#### TO DO:
Starting with the line where "Task: View the 67% SCRIPT Compliance score" appears, print every line through the end of the entries below exactly as it stands, and leave out the pictures.

┌─ DATA TO PROCESS

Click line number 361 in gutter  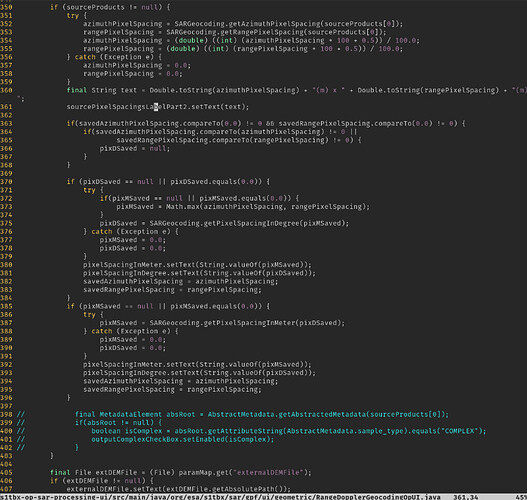coord(6,107)
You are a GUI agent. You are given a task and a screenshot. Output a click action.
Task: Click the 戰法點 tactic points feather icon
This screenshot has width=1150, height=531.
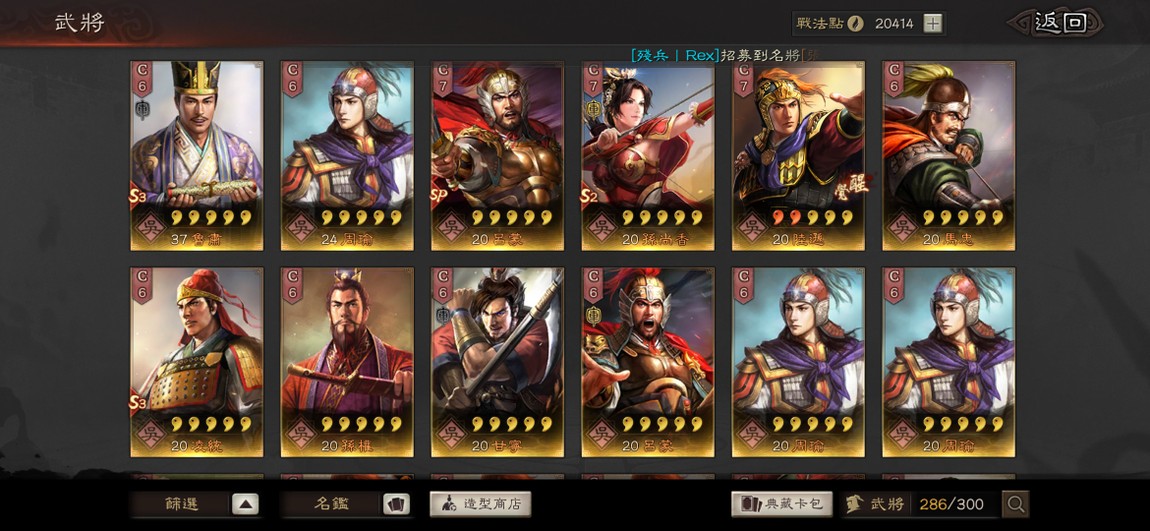[855, 23]
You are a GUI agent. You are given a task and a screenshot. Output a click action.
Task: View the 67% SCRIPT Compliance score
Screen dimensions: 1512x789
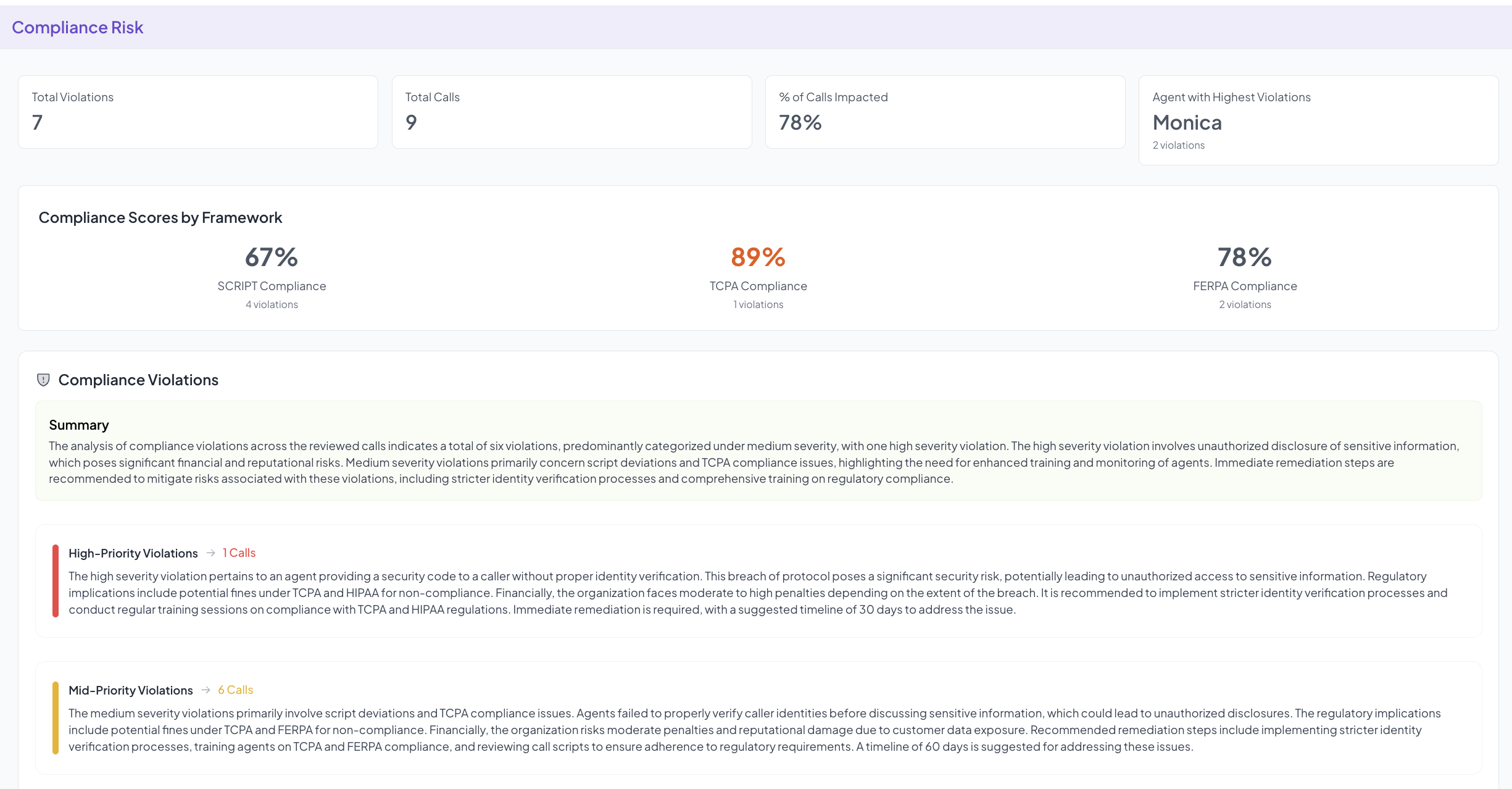(272, 257)
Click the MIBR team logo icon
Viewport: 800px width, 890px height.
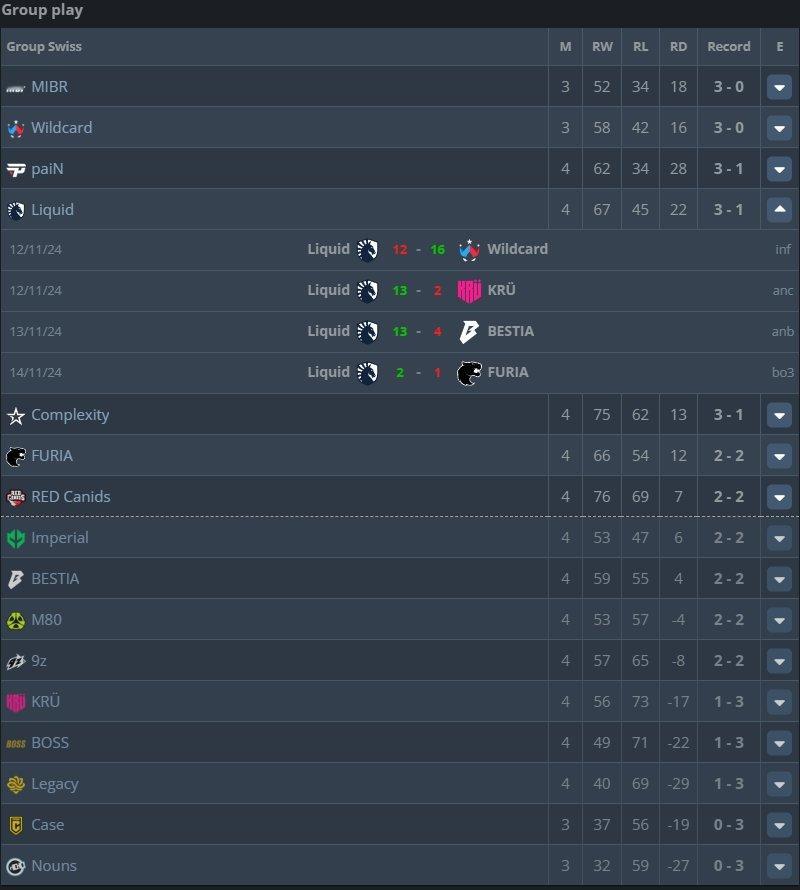tap(15, 88)
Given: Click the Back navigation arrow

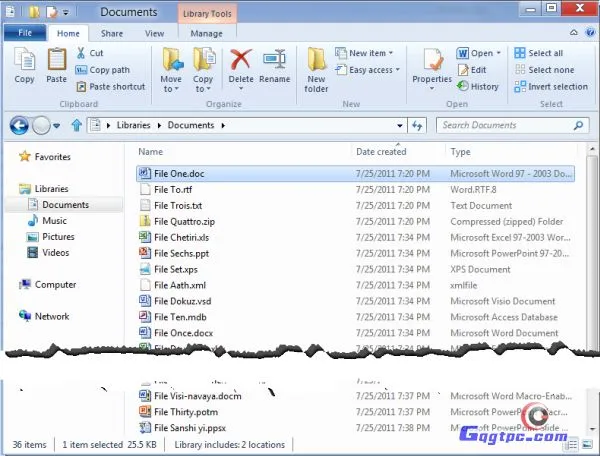Looking at the screenshot, I should tap(18, 126).
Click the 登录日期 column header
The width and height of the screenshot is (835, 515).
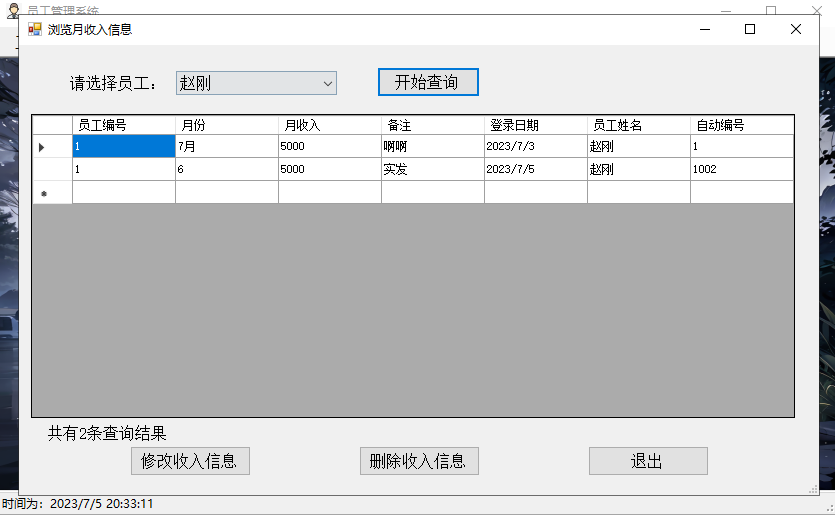pos(536,125)
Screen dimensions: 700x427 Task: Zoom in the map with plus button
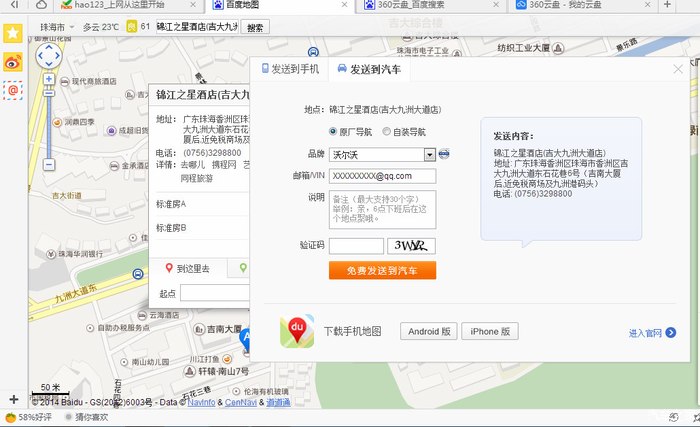48,78

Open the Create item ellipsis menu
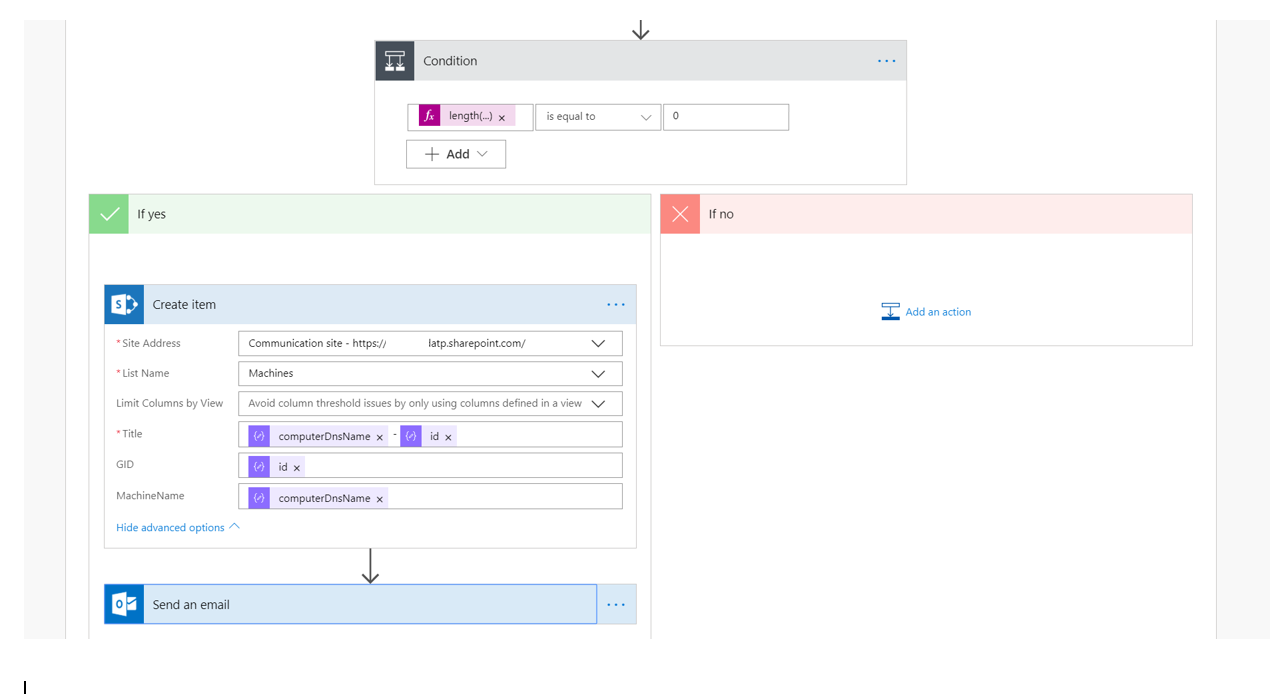point(615,305)
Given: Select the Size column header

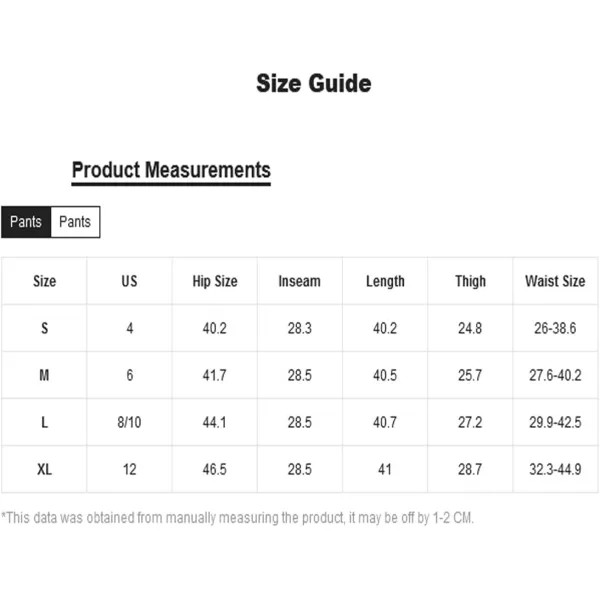Looking at the screenshot, I should point(44,281).
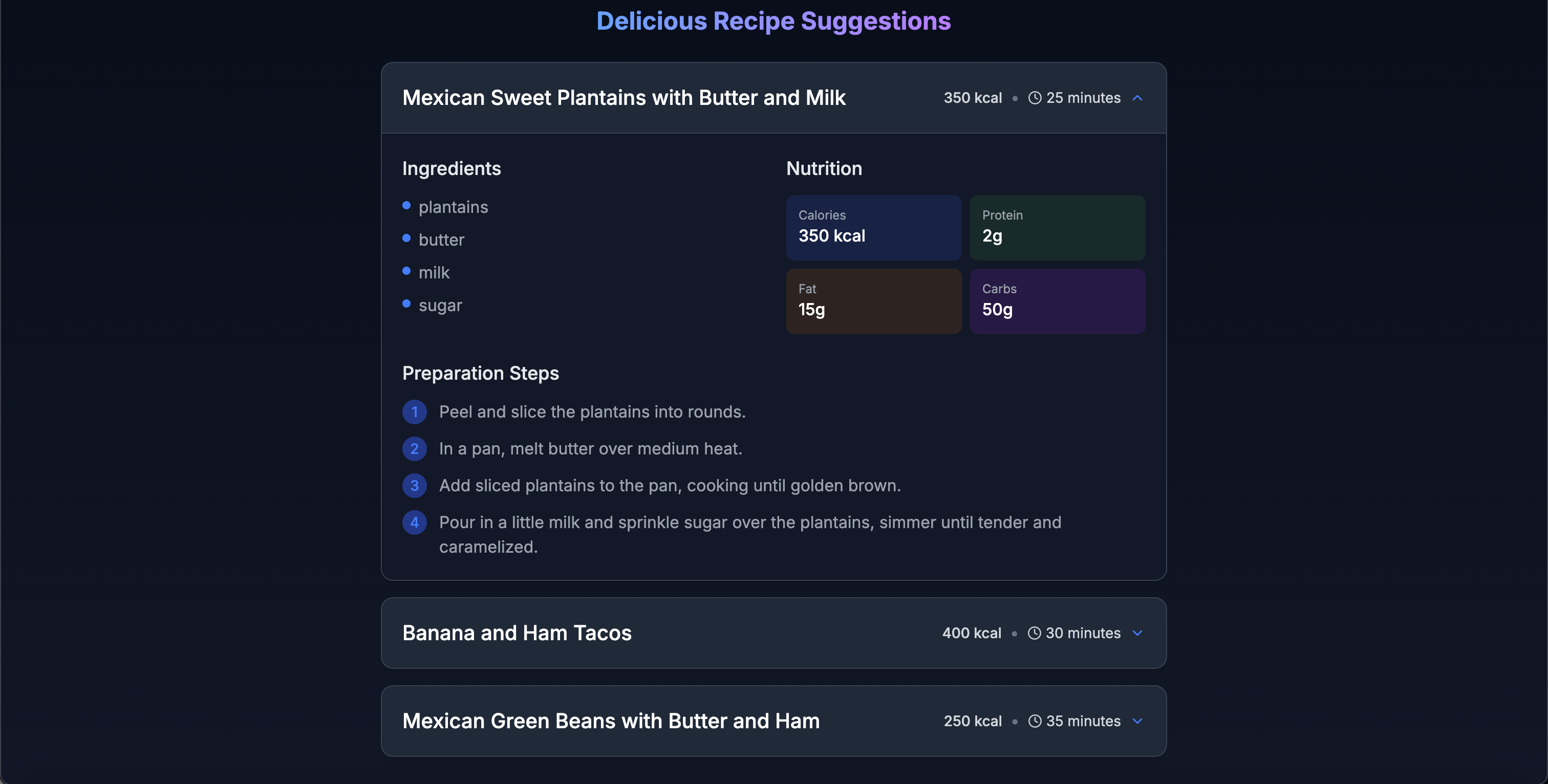Expand Mexican Green Beans recipe chevron
The height and width of the screenshot is (784, 1548).
pyautogui.click(x=1137, y=721)
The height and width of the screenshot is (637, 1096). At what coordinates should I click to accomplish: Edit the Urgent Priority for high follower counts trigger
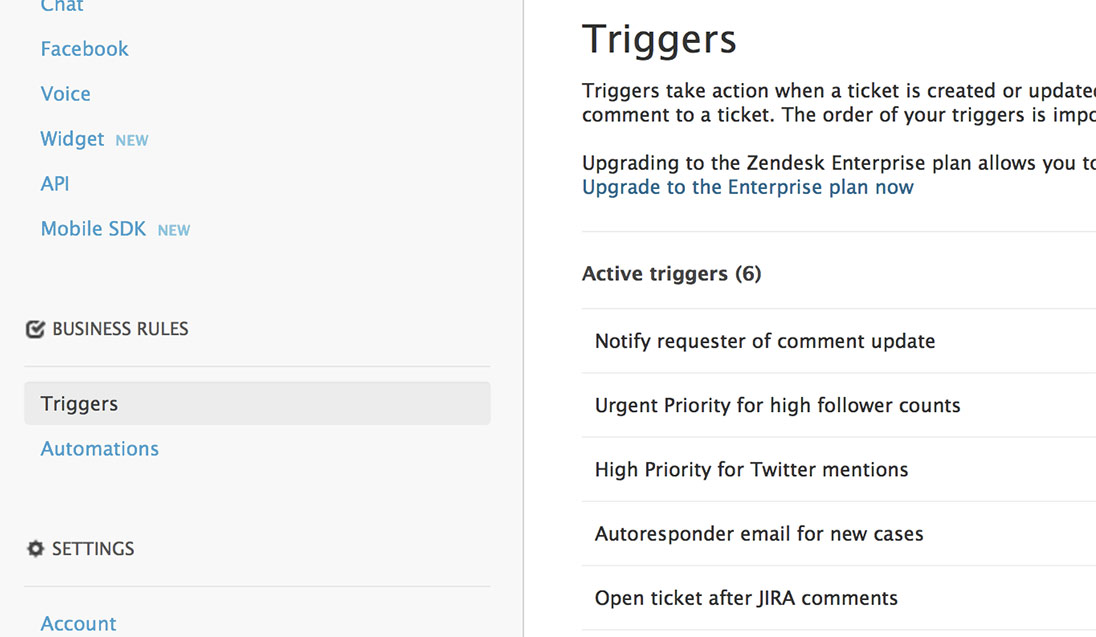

└─

#### YOUR SOLUTION:
Task: View the 67% SCRIPT Compliance score
Screen dimensions: 1512x789
(272, 257)
Click the MIBR team logo icon
Viewport: 800px width, 890px height.
tap(15, 88)
Given: Click the Back navigation arrow

Looking at the screenshot, I should tap(18, 126).
Click the 登录日期 column header
The width and height of the screenshot is (835, 515).
pos(536,125)
Screen dimensions: 700x427 Task: Zoom in the map with plus button
48,78

Open the Create item ellipsis menu
point(615,305)
Given: Select the Size column header

Looking at the screenshot, I should point(44,281).
Expand Mexican Green Beans recipe chevron
The height and width of the screenshot is (784, 1548).
pyautogui.click(x=1137, y=721)
The height and width of the screenshot is (637, 1096). At what coordinates should I click to accomplish: Edit the Urgent Priority for high follower counts trigger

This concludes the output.